Rosyjska Duma rozpatruje dzisiaj ustawę o amnestii dla czeczeńskich partyzantów, zaproponowaną przez prezydenta Władimira Putina. Nie ulega wątpliwości, że mimo serii krwawych zamachów terrorystycznych ustawa zostanie przyjęta.

Kreml zdecydował się na uwolnienie od odpowiedzialności części czeczeńskich separatystów, ponieważ spodziewa się, że dzięki temu jeszcze bardziej osłabi oddziały partyzanckie. Dzięki amnestii w republice ma być też coraz spokojniej.

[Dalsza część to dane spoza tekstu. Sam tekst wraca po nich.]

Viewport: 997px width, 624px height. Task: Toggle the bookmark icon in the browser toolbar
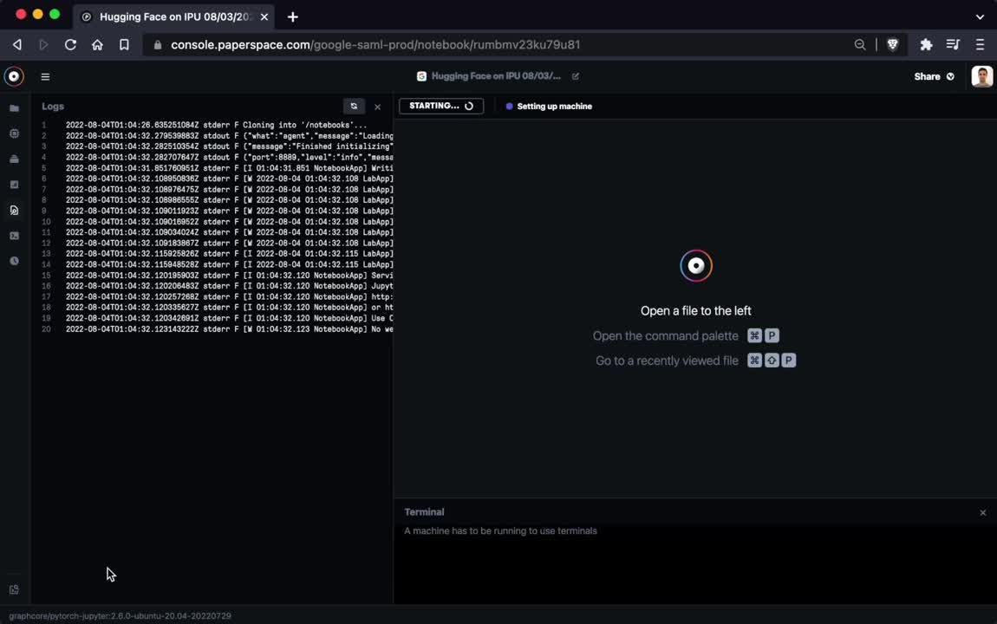click(124, 44)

Władimir Putin także za wszelką cenę chce udowodnić, że polityczne uregulowanie kwestii Czecznii jest możliwe, a separatystów jest niewielu i są oni przestępcami.

Na amnestię może liczyć tylko ten, kto m.in. nie dokonał zabójstwa, gwałtu, nie porwał nikogo dla okupu. Oprócz tego musi się poddać i złożyć broń do 1 sierpnia. Amnestia ma objąć również rosyjskich żołnierzy, którzy dopuścili się przestępstw w Czeczenii.

Krytycy ustawy mówią, że skorzystają na niej jedynie wojska federalne, a skruszonych partyzantów będzie można policzyć na palcach. Tym bardzie, że ci, którzy ujawnili się podczas amnestii sprzed 3 lat, znikali potem w tajemniczych okolicznościach.